Some ingredients just go really well together and become classics: tomato and basil, cheese and chives, asparagus, eggs and Parmesan. Sometimes those ingredients work so well together you just can’t bear to play with them too much.
I must admit I feel a little guilty. At the start of May I challenged you all to create a recipe for our seasonal food blogging event “In The Bag” using the ingredients of asparagus, eggs and Parmesan, with whatever else you felt was necessary. It is probably wrong therefore that my own dish is so simple – but picking up my first few bundles from a local farm (Abbot’s Garden in North Lincolnshire, set overlooked by a beautiful monastic gatehouse) I just had to sample them unadulterated!
There are so many variations on this classic principle (basically an egg on top of some asparagus with Parmesan on top). Some poach their egg, others fry it (I fry mine “sunny side up” – flipped at the last second to take away that greasy breakfast look). There’s also a choice of shaved parmesan (use a vegetable peeler) or grated – whichever tickles your fancy.
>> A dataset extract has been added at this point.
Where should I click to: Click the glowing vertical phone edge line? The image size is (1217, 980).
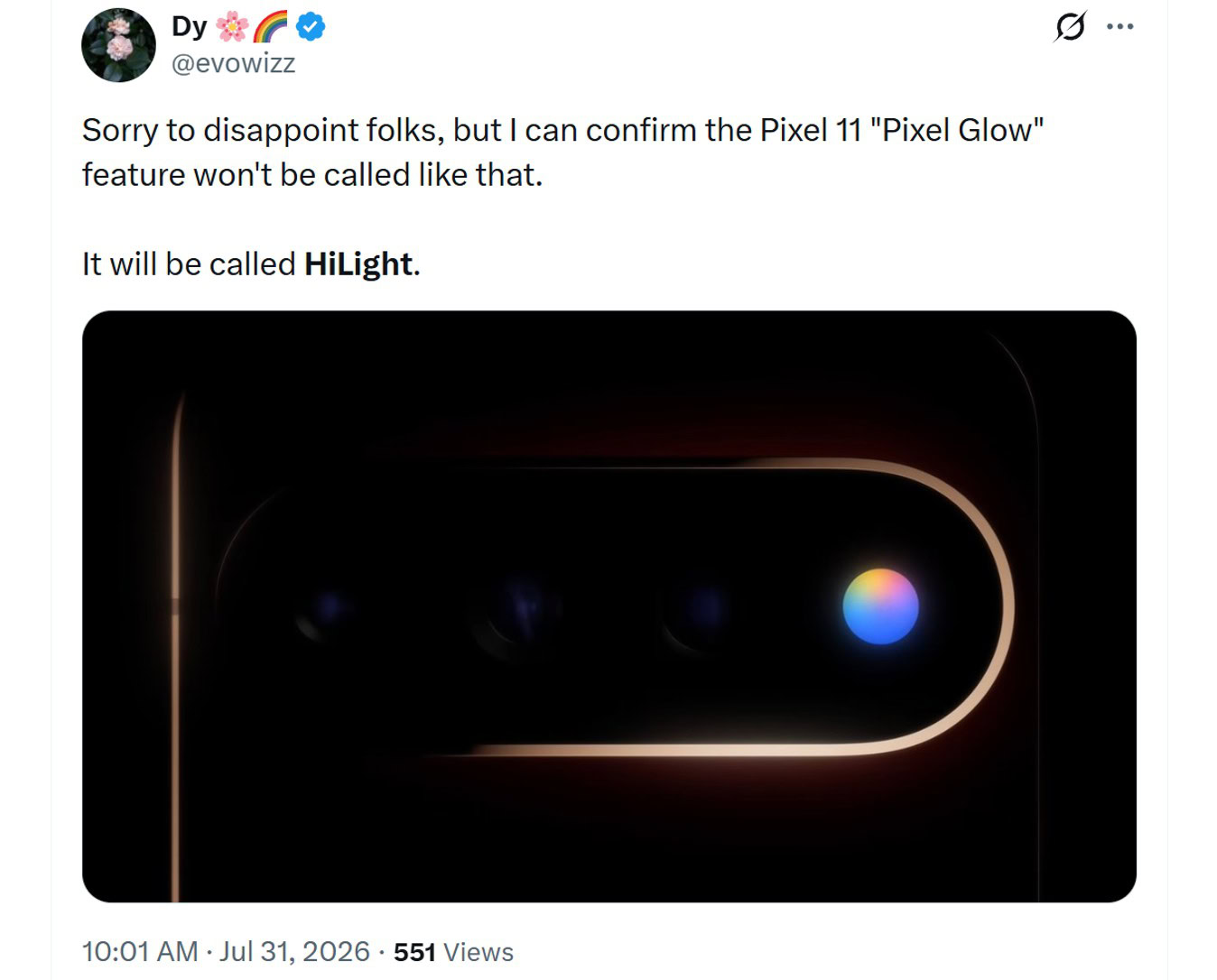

Oh! And you still have until May 31st to submit your own recipe using these ingredients for inclusion in my roundup – so don’t miss out on this great seasonal vegetable!
Classic Asparagus, Eggs and Parmesan Recipe
- A handful of asparagus tips per person (I grab them near the base and bend. Where they snap is the amount I keep, the bottoms saved for some vegetable stock).
- 1 Egg per person
- A block of Parmesan
- Bring a pot of salted water to the boil and add the asparagus tips. Simmer for around 6 minutes depending on size until tender (don’t overboil as they’ll be bland and mushy).
- Meanwhile fry and egg in a pan with olive oil or butter (I use olive oil). When ready flip over quickly and remove from the heat immediately.
- Lay the egg yolk facing up on top of the asparagus. Sprinkle with Parmesan, salt and pepper and enjoy!